Try thinking about it in a more brute force way: imagine literally all possible outcomes of performing this experiment. In other words, create a list like this (each coin in the jar is numbered from 000 to 999 with 999 being the only biased coin, and coin flips are represented by 0 being heads and 1 being tails):

    Picked fair coin #000, flipped 00000000000 (eleven flips)
    Picked fair coin #000, flipped 00000000001
    Picked fair coin #000, flipped 00000000010 ...
    Picked fair coin #000, flipped 11111111111
    ....
    Picked biased coin #999, flipped 11111111111
Now select all of the lines above where the first ten flips are heads. Of these outcomes, how many have an eleventh flip of heads and how many have an eleventh flip of tails? Unless my idea of probability is flawed, this should be the same answer that the mathematicians in this thread are providing, so something right around 75% heads.
2 comments

Where is the unfair coin in your list? Without that you just get 50% heads. This method can definitely work to get the correct answer, but you have to account for all possibilities and weigh them by their probability.
Sorry, I edited coin #999 to be the biased coin.
Well if I can count:

  00000 00000 0
  00000 00000 1
for 999 fair coins = 1998 + 1 for fake coin = 1999

1000 of which has 11. flip 0

So 1000/1999 ~ 50%

True. I glossed over the crucial part, which is that you have to enumerate the same number of potential outcomes for the biased coin's ten flips as you do for each fair coin, because each coin is equally as likely to be selected from the jar. Of course, all 2^10 potential outcomes for the biased coin's ten flips are the same: all heads. So we have:

    00000 00000 0
    00000 00000 1
For 999 fair coins = 1998

And 2^11 instances of 00000 00000 0 for the biased coin = 2048.

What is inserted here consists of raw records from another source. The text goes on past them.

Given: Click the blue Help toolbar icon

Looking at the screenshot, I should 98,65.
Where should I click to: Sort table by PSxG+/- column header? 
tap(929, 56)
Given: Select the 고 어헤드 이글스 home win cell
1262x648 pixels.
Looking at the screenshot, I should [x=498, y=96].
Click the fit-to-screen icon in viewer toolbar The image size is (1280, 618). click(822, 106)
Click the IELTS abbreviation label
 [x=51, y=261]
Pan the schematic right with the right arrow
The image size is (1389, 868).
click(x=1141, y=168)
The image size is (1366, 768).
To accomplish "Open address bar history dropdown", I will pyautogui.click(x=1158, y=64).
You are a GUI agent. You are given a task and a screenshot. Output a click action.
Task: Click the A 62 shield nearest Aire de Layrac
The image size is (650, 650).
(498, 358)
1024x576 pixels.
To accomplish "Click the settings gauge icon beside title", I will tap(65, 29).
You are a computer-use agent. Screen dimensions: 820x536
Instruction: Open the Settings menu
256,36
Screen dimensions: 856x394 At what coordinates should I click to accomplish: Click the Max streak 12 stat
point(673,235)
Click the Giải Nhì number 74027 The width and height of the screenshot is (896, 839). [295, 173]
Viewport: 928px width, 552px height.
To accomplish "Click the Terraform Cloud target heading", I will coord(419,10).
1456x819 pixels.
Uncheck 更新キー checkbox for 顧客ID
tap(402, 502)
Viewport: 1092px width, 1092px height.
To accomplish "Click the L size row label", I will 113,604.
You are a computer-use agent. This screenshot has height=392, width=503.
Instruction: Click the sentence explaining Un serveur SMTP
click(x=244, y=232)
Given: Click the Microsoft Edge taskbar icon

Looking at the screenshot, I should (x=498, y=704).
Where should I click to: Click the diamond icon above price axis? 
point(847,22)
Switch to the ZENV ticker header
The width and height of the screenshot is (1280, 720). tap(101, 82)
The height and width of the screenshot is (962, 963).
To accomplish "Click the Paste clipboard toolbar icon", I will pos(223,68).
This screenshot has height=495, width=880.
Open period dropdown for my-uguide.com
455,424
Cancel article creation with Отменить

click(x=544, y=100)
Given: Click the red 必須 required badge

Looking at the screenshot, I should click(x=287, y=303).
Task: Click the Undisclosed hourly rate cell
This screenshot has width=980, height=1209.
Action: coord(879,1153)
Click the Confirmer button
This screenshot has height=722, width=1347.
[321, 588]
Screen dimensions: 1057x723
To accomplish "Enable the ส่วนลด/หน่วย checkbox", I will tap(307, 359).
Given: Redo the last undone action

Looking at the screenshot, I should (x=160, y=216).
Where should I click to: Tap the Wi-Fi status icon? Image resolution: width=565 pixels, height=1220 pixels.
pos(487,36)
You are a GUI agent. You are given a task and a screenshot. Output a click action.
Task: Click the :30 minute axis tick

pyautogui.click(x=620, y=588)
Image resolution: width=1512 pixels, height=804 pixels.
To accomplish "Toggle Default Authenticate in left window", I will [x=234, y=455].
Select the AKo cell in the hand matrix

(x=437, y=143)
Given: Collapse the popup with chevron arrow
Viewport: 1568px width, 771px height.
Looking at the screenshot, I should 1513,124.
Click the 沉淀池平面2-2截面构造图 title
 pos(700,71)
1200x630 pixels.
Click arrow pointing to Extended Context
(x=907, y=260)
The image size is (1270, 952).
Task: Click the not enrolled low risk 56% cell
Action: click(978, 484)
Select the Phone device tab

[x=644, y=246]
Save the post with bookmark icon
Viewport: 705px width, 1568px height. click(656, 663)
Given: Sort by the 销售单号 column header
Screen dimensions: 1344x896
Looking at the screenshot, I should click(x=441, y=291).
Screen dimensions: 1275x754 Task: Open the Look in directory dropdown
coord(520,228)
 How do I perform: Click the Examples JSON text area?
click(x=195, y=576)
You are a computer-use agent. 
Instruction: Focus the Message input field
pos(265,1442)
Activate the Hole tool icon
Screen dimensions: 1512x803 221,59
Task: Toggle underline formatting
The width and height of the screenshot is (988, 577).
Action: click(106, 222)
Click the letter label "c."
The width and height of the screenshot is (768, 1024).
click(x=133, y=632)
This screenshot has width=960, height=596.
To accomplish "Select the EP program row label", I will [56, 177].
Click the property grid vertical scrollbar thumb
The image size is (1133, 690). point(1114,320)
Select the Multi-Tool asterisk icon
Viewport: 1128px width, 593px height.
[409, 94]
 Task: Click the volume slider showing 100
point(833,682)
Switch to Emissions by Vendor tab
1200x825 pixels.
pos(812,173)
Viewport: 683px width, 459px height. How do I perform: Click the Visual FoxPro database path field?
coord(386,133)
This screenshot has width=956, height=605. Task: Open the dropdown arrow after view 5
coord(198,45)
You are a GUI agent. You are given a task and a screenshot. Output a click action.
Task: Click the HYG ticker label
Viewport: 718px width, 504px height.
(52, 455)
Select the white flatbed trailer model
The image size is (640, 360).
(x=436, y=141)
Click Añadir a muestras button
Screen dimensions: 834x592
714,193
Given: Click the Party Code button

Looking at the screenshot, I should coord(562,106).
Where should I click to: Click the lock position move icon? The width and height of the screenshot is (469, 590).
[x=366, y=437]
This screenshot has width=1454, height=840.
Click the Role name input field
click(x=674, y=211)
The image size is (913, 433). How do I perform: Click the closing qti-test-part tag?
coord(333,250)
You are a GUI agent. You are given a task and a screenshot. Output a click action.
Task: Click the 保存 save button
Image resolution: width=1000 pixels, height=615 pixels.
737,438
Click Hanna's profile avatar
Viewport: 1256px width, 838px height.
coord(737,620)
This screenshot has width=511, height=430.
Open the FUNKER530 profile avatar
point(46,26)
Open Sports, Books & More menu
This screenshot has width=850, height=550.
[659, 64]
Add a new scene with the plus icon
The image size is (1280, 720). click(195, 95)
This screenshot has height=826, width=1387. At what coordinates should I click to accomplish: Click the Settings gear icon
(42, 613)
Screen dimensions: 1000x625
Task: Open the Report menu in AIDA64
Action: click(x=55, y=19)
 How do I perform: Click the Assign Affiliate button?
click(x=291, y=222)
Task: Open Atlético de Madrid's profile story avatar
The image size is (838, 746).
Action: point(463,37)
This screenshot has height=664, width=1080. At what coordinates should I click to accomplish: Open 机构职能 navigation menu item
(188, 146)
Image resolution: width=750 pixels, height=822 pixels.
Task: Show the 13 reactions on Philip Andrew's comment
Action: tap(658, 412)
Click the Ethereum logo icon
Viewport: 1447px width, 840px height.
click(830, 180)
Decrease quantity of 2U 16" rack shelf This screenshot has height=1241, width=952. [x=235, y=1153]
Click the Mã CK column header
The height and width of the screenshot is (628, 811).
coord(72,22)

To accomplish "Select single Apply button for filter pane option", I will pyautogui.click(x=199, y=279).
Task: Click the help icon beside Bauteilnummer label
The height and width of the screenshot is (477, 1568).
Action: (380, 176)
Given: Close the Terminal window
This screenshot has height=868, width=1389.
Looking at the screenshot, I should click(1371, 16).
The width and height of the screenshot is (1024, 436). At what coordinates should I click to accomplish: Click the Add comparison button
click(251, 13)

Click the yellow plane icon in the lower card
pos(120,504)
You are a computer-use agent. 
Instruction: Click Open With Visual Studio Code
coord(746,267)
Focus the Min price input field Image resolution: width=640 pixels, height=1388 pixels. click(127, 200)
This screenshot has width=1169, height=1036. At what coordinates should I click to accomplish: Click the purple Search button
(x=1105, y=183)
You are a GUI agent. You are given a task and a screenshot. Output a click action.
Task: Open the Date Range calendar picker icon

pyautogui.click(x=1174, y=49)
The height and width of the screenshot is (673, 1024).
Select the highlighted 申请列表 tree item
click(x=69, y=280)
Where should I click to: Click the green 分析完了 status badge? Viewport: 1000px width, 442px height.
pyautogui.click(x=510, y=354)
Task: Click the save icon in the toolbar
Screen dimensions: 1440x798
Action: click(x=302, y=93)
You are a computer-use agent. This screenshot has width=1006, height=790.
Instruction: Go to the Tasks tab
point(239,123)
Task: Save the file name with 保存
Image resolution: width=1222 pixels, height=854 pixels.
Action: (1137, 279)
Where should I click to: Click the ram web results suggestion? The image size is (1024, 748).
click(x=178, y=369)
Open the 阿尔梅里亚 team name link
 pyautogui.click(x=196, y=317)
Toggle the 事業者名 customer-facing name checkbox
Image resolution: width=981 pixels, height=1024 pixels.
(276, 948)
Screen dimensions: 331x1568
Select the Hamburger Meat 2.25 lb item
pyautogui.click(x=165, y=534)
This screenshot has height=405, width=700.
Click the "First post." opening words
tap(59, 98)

That's 1998 + 2048 = 4046 equally likely outcomes that begin with ten heads. Of those, only 1998 / 2 = 999 outcomes feature an eleventh tails. So the odds of getting an eleventh heads after seeing ten heads is (4046 - 999) / 4046 =~ 0.753.

... because each coin is equally as likely to be selected from the jar

That's not the reason. It's because the fake coin also has two sides and therefore also 2^11 different outcomes. It just happens they all look the same.

Otherwise I agree with your argument.

True, I could have still used zeros and ones to enumerate all outcomes of the biased coin, but said that both digits represent heads.